• [What you are asked to do]
Look for "Go to first step indicator dot" in the entries below. Write out that line and all later lines exactly, ending with the final one.

[Saved entries]
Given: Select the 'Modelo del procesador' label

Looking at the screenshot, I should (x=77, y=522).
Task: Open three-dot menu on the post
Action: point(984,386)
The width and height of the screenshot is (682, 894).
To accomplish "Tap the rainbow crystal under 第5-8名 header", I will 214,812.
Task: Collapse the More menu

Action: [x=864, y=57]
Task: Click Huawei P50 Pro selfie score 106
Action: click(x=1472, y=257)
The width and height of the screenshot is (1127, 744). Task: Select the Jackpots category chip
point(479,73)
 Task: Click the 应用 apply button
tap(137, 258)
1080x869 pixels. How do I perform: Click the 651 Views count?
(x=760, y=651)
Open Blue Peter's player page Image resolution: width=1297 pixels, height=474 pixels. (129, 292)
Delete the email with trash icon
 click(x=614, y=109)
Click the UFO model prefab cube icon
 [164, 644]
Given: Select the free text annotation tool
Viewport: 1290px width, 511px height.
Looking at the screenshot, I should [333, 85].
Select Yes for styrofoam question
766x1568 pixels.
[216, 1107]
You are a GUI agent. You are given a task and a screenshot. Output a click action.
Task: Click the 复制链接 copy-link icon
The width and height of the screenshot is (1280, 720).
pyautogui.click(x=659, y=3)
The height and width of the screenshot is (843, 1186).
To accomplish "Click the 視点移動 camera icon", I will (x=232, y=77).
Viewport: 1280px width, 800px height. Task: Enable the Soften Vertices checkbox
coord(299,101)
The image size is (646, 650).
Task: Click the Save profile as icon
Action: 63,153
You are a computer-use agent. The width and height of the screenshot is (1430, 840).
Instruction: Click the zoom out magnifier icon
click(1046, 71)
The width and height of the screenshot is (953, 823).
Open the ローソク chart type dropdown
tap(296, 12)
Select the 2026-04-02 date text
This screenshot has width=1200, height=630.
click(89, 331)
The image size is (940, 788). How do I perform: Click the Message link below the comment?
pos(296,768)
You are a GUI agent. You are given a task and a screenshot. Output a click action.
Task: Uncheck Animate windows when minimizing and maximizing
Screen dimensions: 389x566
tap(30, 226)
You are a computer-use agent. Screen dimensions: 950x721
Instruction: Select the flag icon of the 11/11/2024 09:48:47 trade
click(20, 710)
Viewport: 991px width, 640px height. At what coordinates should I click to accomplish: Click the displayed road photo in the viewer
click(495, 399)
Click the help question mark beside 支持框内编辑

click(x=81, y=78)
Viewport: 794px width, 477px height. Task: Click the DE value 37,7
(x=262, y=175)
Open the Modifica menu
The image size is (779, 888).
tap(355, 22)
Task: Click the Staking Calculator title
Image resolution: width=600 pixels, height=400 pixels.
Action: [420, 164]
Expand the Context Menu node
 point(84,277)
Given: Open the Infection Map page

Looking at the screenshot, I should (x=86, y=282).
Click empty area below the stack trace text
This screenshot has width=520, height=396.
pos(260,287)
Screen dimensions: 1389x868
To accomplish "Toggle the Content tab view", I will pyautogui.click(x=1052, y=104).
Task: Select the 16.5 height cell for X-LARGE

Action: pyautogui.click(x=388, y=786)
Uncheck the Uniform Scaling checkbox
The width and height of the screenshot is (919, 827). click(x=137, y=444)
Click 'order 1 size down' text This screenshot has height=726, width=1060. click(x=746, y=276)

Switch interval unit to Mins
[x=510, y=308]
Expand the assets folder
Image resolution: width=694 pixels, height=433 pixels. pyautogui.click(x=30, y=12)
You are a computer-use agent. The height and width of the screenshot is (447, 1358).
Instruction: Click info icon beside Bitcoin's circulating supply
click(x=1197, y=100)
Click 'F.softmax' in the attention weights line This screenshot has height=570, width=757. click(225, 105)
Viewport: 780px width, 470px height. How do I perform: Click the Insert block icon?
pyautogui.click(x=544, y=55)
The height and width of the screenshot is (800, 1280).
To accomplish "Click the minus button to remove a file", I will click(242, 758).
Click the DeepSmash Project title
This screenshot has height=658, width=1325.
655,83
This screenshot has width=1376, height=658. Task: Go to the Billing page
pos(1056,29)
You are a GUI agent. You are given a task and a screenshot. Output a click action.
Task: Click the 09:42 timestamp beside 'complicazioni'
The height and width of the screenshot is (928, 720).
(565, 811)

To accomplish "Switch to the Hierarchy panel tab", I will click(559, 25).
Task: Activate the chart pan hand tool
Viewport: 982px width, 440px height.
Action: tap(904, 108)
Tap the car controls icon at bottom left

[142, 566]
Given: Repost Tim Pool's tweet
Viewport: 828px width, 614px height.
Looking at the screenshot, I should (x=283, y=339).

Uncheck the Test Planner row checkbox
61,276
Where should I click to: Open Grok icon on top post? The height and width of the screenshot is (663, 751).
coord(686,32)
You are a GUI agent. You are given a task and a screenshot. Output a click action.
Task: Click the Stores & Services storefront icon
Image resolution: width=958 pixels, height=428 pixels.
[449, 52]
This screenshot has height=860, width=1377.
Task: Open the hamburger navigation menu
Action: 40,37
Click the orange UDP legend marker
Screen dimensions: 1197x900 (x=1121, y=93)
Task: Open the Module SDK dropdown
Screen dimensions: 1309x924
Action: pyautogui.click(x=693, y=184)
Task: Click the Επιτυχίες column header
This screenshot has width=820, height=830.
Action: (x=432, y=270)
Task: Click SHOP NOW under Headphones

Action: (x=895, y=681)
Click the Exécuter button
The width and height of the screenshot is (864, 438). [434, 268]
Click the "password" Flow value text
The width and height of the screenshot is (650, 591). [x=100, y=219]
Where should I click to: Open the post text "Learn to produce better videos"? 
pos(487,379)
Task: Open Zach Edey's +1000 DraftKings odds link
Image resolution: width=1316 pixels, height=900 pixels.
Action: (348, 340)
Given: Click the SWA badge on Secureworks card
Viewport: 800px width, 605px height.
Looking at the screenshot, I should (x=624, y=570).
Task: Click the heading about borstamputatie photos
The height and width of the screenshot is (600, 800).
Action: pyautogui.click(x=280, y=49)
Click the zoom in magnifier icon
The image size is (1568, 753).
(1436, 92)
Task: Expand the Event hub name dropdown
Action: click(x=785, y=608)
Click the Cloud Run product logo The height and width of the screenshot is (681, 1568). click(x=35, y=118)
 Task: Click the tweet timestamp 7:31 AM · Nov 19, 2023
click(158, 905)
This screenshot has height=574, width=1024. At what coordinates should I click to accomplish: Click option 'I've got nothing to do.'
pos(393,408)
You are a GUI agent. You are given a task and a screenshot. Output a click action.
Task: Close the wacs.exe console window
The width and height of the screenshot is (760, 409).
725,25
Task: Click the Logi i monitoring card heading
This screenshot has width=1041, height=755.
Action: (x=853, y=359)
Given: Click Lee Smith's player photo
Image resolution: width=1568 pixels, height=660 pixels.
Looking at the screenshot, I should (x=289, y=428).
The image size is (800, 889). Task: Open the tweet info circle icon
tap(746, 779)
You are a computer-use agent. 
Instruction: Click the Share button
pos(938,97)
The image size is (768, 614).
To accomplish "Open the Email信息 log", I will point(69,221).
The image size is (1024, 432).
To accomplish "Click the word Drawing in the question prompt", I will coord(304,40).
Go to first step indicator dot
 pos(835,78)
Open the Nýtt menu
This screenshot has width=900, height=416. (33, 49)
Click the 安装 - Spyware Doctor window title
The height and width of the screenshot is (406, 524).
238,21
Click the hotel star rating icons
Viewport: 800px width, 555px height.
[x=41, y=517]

• [Solution]
Go to first step indicator dot
 pos(835,78)
Open the Nýtt menu
This screenshot has width=900, height=416. (33, 49)
Click the 安装 - Spyware Doctor window title
The height and width of the screenshot is (406, 524).
238,21
Click the hotel star rating icons
Viewport: 800px width, 555px height.
[x=41, y=517]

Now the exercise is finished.